### DOCUMENT
═══

Indianhead Mountain is located in the Upper Peninsula of Michigan in Wakefield Township, Gogebic County. Indianhead Mountain is in an area called "Big Snow Country", so named because of the annual 200-inch (5.1 m) average snowfall, courtesy of the lake effect[1] from Lake Superior. The area is home to several popular ski resorts such as Big Powderhorn and Blackjack Ski Resort.

History[edit]

The roots of Indianhead Mountain Resort tie in closely with the past and current economy of the area. In the late 1950s, Jack English, an amateur pilot from Chicago, over flew Indian Head Mountain. After seeing the abundant snow and area conditions, he developed Indianhead Mountain Resort. This was the impetus for the local ski industry—in the following years, other resorts opened and the area became a skiing hotspot. English is credited with creating the ski industry in the area, and shifting the local economy away from the failing iron mines to one of the most popular ski destinations in the country.[2] An indication of how important skiing has become to the region is Gogebic Community College's ski area management program,[3] one of the few in the country.[4]

Winter activities[edit]

The area offers snowshoeing, ice skating, cross-country skiing[5] and other winter activities. The area is best known for downhill alpine skiing. Indianhead itself only offers downhill alpine skiing.

═══

### RECORDED DATA

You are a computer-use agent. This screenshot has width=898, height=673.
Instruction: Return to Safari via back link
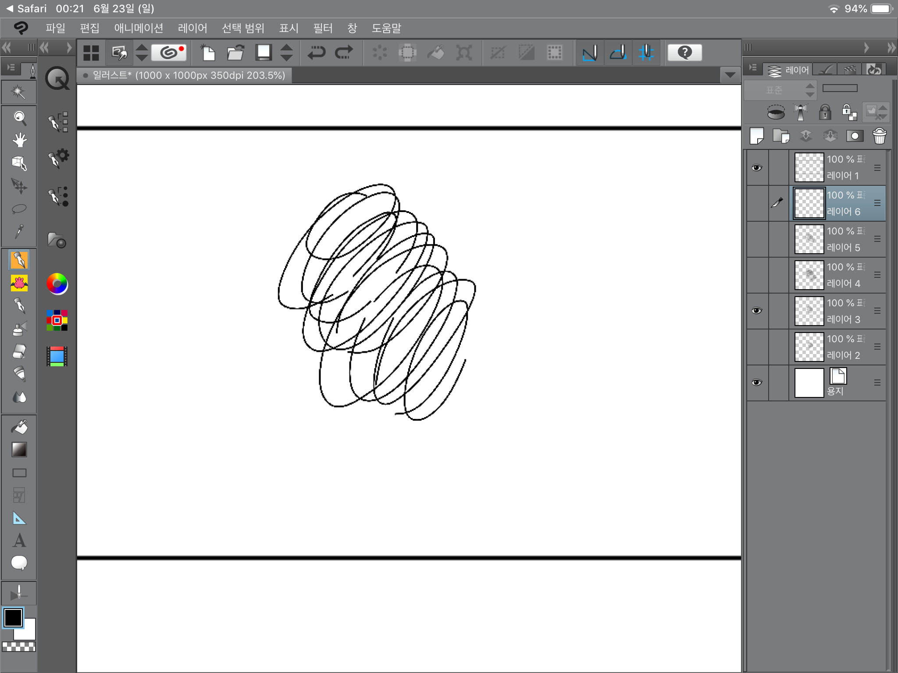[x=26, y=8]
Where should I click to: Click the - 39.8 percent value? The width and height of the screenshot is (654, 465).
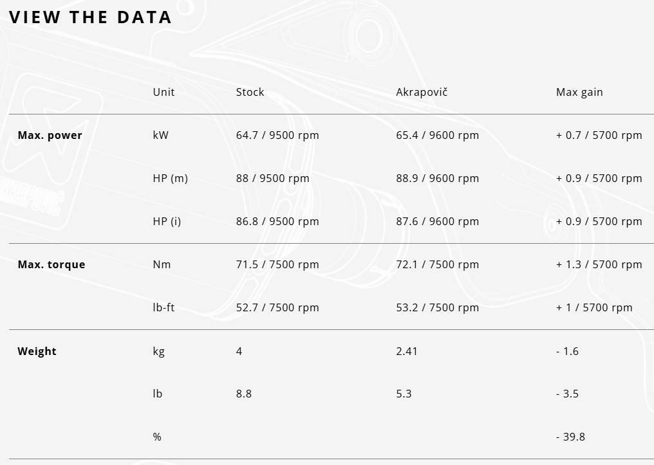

═══

Rewrite the stretch of the Indianhead Mountain text from "Indianhead Mountain is located" through "Blackjack Ski Resort.", swapping "Lake Superior" for "Lake Michigan".

### EXERCISE ANSWER
Indianhead Mountain is located in the Upper Peninsula of Michigan in Wakefield Township, Gogebic County. Indianhead Mountain is in an area called "Big Snow Country", so named because of the annual 200-inch (5.1 m) average snowfall, courtesy of the lake effect[1] from Lake Michigan. The area is home to several popular ski resorts such as Big Powderhorn and Blackjack Ski Resort.